___ EXTRAIT DE RÉFÉRENCE ___

Les auteurs ont trouvé une altération de toutes les structures concernées immédiatement au décours de l’arrêt de l’alcool. Toutefois, à l’exception de l’amygdale, toutes les structures cérébrales étudiées récupéraient en taille au cours du maintien d’abstinence. Ces récupérations suivaient toutefois des trajectoires très différentes entre individus.

 

L’étude était marquée par certaines limites. D’abord, il n’y avait pas d’IRM avant l’arrêt de l’alcool, mais l’obtention de tels enregistrements est bien sûr difficile en raison de contraintes à la fois techniques et éthiques. Ensuite, la plupart des sujets n’avaient pas passé les trois enregistrements successifs, ce qui limite la valeur des données recueillies. Enfin et surtout, il n’y avait pas de mesures cognitives associées. Cela aurait été pourtant extrêmement intéressant de coupler des mesures neuropsychologiques, au moins pour montrer que les atteintes structurelles ont une réelle signification clinique.

 

Les études successives d’imagerie cérébrale dans l’alcoolodépendance montrent bien qu’il existe un double type d’atteintes. D’une part des atteintes qu’on peut dire « d’irritation », à la fois diffuses et fréquentes, mais aussi réversibles après arrêt de l’alcool. D’autre part, des atteintes devenues « fixées », qui perdurent bien après l’arrêt de l’alcool.

 

Dans ce contexte, beaucoup de questions restent à préciser. D’abord, même si l’on suspecte un lien fort avec les atteintes cognitives, qui se séparent d’ailleurs selon les mêmes types « irritatifs » et « fixés », ce liens n’a jamais vraiment été correctement étudié jusqu’à présent, alors qu’il a une importance évidente en pratique. Ensuite, et surtout, il est important de comprendre pourquoi certaines atteintes (la plupart) sont réversibles, alors que d’autres se figent et laissent des traces, sinon indélébiles, au moins durables. Enfin, il est crucial de comprendre pourquoi certains sujets sont plus exposés que d’autres aux atteintes fixées. S’agit-il d’une question de dose et de durée d’exposition à l’alcool ? Trop simpliste sans doute. Probablement que des facteurs individuels de susceptibilité neurobiologique à l’alcool, encore méconnus, expliquent l’hétérogénéité des trajectoires d’atteintes entre les patients. Mieux connaître ces déterminants sera l’enjeu majeur des prochaines années pour les chercheurs de ce domaine.

___

**VOTRE CONSIGNE:**
Reproduisez à l'identique, dans l'extrait sur l'alcool et le cerveau, tout ce qui va de « L’étude était marquée » jusqu'à « réelle signification clinique. ». Les données présentées ci-après proviennent d'une source distincte de l'extrait.

___ DONNÉES FOURNIES ___

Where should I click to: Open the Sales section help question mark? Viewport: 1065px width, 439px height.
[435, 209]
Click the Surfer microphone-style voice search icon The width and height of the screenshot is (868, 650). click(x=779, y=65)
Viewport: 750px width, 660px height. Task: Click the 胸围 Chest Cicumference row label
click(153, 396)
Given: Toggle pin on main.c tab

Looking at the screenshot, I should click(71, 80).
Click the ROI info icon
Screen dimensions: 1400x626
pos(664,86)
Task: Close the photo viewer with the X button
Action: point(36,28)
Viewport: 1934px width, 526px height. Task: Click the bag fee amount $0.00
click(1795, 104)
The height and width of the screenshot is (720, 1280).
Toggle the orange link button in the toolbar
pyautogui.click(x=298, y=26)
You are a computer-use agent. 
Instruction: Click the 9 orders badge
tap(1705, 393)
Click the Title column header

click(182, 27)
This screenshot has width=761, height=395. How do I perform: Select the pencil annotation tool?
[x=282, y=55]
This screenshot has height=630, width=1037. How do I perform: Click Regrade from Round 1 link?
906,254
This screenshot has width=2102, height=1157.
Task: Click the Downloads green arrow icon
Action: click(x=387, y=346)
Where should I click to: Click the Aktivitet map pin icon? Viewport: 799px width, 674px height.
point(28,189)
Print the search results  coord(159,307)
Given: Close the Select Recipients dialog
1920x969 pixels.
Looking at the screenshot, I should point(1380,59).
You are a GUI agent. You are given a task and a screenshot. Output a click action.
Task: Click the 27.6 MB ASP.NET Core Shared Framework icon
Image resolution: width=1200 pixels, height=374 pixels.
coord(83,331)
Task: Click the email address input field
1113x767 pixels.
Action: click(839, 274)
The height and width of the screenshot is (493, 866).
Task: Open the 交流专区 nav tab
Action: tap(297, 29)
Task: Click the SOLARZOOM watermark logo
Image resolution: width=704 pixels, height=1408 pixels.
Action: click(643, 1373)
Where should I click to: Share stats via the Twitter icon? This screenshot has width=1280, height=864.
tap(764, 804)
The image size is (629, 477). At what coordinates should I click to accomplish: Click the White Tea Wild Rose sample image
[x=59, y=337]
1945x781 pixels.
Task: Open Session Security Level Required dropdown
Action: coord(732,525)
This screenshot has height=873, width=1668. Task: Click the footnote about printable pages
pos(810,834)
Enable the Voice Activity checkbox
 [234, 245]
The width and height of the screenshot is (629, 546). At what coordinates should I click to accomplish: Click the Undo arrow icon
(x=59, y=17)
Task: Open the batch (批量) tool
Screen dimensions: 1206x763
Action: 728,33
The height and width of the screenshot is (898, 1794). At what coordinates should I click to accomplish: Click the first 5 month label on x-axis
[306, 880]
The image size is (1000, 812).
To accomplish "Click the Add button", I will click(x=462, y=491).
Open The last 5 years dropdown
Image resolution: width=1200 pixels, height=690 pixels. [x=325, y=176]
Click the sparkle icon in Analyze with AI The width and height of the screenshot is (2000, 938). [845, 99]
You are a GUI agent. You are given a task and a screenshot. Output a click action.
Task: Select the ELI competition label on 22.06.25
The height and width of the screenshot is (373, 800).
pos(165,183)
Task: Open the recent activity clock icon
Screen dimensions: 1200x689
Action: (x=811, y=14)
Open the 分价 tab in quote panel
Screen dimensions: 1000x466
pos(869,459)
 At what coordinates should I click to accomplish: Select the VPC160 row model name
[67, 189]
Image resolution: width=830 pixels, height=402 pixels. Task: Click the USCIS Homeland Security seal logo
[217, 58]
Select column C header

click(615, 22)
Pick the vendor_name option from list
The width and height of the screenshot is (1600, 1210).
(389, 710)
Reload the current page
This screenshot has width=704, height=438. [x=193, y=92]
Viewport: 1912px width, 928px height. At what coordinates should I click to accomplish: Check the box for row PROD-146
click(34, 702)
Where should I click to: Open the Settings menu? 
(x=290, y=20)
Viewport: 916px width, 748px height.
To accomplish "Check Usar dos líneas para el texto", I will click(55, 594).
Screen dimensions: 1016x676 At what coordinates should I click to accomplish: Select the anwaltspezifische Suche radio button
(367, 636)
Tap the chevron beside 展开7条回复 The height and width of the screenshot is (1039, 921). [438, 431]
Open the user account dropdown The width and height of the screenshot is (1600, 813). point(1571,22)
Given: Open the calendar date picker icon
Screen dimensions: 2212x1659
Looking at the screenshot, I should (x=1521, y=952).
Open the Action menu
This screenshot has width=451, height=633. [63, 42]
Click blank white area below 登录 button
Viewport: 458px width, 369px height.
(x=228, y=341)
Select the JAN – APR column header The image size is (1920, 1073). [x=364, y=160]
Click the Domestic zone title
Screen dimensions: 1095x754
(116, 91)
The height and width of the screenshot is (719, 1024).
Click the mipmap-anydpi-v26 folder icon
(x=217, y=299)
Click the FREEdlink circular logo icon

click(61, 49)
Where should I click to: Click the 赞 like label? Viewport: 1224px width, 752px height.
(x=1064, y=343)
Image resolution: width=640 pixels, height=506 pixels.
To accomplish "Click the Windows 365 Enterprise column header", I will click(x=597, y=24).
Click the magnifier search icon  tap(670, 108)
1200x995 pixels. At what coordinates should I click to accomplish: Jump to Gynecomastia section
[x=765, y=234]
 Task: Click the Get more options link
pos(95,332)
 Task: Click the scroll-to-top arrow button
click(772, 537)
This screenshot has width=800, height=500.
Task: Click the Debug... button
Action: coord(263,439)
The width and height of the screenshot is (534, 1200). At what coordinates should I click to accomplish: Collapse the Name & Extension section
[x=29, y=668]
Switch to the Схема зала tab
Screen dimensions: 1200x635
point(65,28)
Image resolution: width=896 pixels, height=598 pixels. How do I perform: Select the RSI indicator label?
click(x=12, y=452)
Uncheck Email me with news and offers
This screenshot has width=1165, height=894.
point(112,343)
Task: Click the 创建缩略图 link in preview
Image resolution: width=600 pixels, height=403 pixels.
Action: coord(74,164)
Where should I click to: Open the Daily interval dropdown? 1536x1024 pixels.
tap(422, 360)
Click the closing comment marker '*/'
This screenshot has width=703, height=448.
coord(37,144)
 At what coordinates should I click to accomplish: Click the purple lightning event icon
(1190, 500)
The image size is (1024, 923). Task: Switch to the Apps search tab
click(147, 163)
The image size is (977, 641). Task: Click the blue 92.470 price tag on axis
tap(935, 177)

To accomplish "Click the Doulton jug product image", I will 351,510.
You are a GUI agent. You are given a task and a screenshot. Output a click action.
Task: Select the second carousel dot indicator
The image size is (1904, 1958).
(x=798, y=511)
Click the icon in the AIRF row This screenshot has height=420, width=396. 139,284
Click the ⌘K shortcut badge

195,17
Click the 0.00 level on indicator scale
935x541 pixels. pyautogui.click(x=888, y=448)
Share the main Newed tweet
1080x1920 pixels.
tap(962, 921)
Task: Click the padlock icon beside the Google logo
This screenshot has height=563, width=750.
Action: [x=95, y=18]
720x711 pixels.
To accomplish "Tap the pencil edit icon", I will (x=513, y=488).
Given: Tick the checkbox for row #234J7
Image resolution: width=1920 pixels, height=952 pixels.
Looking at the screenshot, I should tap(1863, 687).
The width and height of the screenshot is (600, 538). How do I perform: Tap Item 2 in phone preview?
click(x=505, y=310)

___

**RÉPONSE ATTENDUE:**
L’étude était marquée par certaines limites. D’abord, il n’y avait pas d’IRM avant l’arrêt de l’alcool, mais l’obtention de tels enregistrements est bien sûr difficile en raison de contraintes à la fois techniques et éthiques. Ensuite, la plupart des sujets n’avaient pas passé les trois enregistrements successifs, ce qui limite la valeur des données recueillies. Enfin et surtout, il n’y avait pas de mesures cognitives associées. Cela aurait été pourtant extrêmement intéressant de coupler des mesures neuropsychologiques, au moins pour montrer que les atteintes structurelles ont une réelle signification clinique.